Der Kanton betont, dass der Entscheid über die Festsetzung im Richtplan letztlich beim Kantonsrat liege. Dass ein Standort – wie in Rafz – lokal abgelehnt wird, bedeute nicht automatisch, dass er nicht ins kantonale Richtplankonzept aufgenommen werde. Die Baudirektion verweist dabei auf die strategische Notwendigkeit, genügend Standorte zu sichern, um die Entsorgungssicherheit langfristig zu gewährleisten – und das möglichst ohne Enteignungen.
Noch bis Herbst 2025 läuft das Vernehmlassungsverfahren zur Richtplan-Teilrevision. Die Rückmeldungen aus den Gemeinden und der Bevölkerung fliessen in die endgültige Standortwahl ein. Die politischen und gesellschaftlichen Spannungen zeigen jedoch bereits jetzt: Die Suche nach neuen Deponieflächen im Zürcher Unterland wird für den Kanton zum Kraftakt.
ZU24 hat mit Isabelle Rüegg von der Baudirektion des Kantons Zürich über die Causa Deponieen gesprochen:
ZU24.ch: Frau Rüegg, hat die Baudirektion das deutliche Nein an der Gemeindeversammlung in Rafz erwartet – oder kam es überraschend?
Kanton: Wir nehmen den Entscheid der Gemeindeversammlung in Rafz zur Kenntnis. Er wird auch in die weitere Planung einfliessen.
ZU24.ch: Viele Gemeinden im Kanton möchten keine Deponie auf ihrem Gebiet. Wie versuchen Sie, mit Überzeugungsarbeit die Bevölkerung dennoch mitzunehmen?
Kanton: Uns war von Anfang an wichtig, dass sich die Direktbetroffenen wie auch die Öffentlichkeit über den Prozess der Deponieplanung informieren und sich selbst ein Bild von einer Deponie machen können. Deshalb haben wir bei der Bekanntgabe der potenziellen Standorte 2024 Informationsveranstaltungen für Gemeinden und Grundeigentümer sowie öffentliche Veranstaltungen durchgeführt. Dabei konnte man eine bestehende Deponie besichtigen.
ZU24.ch: Könnte der Kanton trotz dem Nein aus Rafz übergeordnetes Recht geltend machen und die Deponie dort trotzdem realisieren?

Auszüge aus dem Datensatz:
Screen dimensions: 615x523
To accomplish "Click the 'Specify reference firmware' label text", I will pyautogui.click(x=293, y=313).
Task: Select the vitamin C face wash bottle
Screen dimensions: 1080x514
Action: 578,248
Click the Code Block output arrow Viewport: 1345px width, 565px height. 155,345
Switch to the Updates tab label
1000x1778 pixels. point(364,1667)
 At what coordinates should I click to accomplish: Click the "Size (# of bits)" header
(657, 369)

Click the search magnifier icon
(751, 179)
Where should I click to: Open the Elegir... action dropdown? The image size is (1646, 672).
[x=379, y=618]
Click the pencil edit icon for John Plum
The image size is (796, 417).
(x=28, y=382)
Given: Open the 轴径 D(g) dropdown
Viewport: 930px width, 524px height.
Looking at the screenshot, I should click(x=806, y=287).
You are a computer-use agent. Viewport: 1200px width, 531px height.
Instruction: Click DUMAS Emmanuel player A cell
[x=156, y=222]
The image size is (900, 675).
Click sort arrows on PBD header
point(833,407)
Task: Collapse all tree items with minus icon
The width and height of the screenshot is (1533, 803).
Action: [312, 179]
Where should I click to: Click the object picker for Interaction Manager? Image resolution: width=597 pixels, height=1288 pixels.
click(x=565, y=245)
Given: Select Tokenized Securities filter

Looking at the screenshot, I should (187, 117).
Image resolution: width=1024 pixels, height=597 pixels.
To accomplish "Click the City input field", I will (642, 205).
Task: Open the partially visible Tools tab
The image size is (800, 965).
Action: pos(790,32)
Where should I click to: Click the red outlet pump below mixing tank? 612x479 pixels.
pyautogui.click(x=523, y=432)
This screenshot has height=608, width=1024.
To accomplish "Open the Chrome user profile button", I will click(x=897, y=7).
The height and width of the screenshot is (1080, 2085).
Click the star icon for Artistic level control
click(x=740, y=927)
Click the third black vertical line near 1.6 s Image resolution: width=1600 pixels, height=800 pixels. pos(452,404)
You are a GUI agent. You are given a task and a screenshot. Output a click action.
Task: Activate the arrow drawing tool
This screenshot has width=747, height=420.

### Arbeitsauftrag:
Beantworte bitte anhand des Textes zur Deponieplanung im Kanton Zürich: Bei wem liegt laut Kanton letztlich der Entscheid über die Festsetzung im Richtplan?

### Lösung:
Beim Kantonsrat.